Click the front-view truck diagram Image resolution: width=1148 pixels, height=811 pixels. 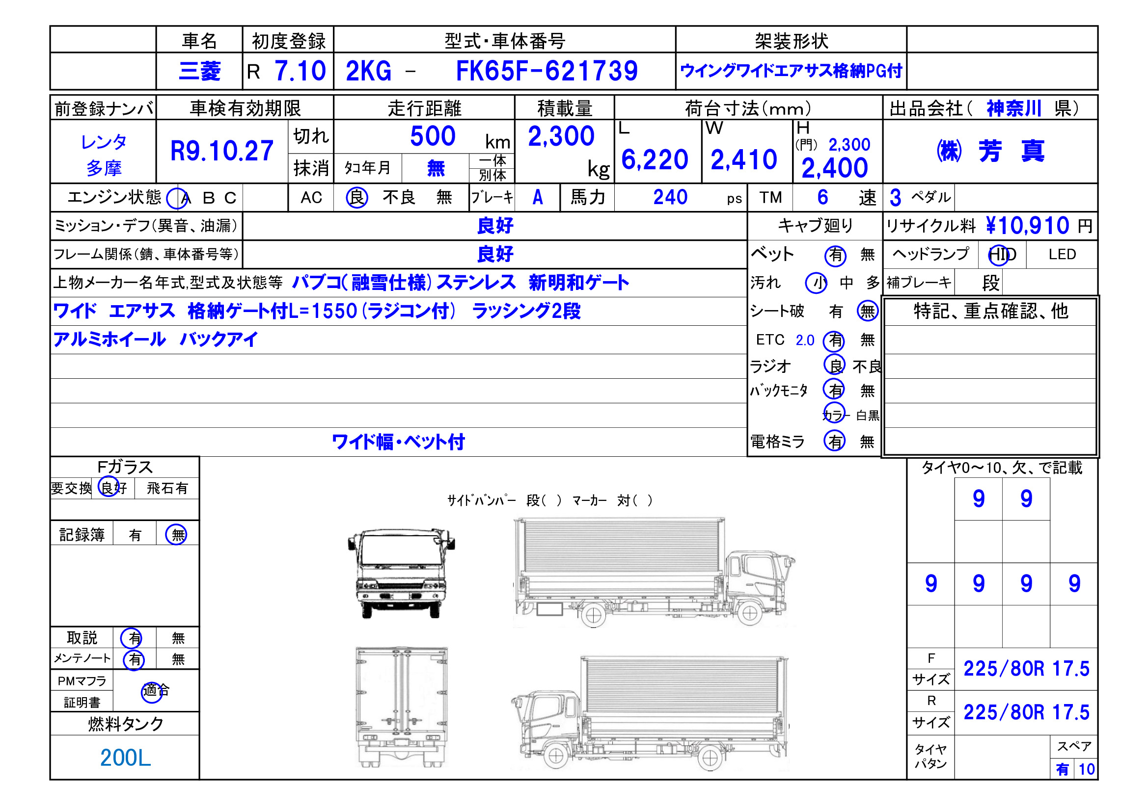[x=401, y=573]
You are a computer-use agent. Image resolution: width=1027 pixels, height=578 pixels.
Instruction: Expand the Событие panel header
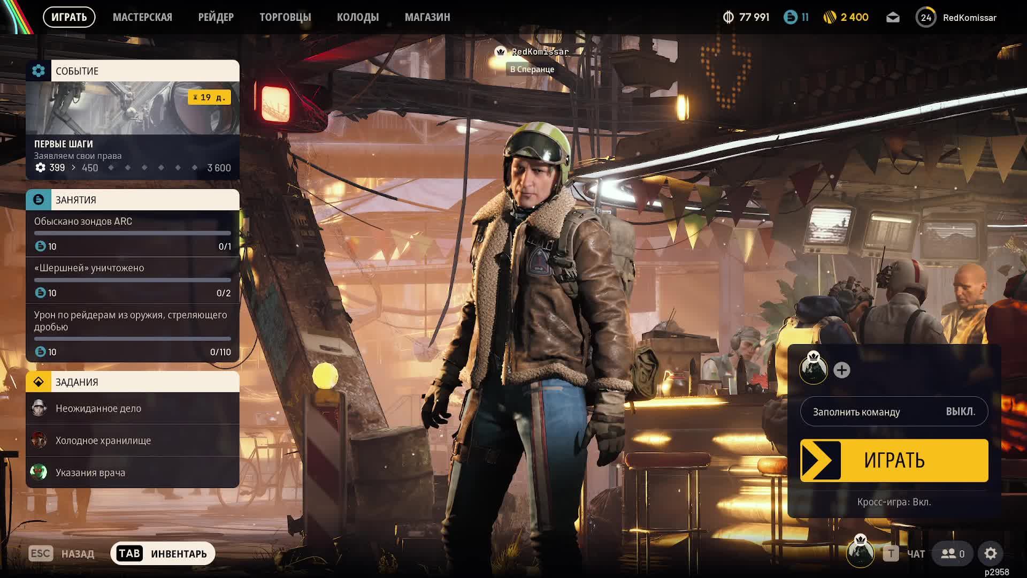click(133, 71)
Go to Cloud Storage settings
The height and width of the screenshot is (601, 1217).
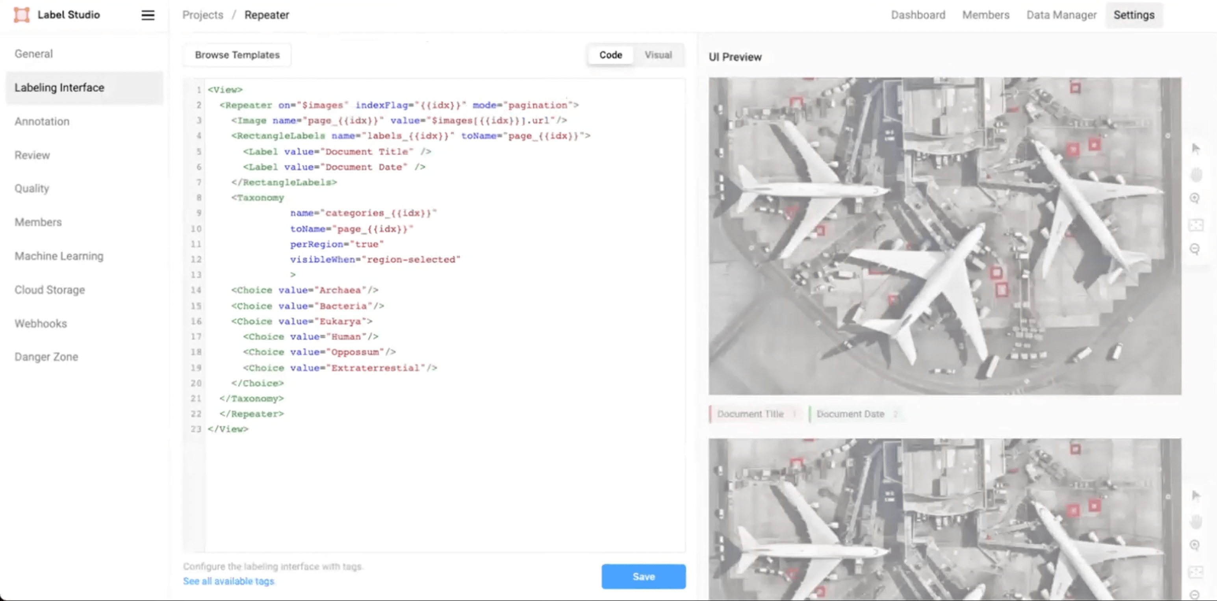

Work item: Find the line containing "Instruction: Expand the Событие panel header" in the records above, then copy it and every line after it exactly, through the last one, without any pictures.

Answer for the task:
Instruction: Expand the Событие panel header
click(133, 71)
Go to Cloud Storage settings
The height and width of the screenshot is (601, 1217).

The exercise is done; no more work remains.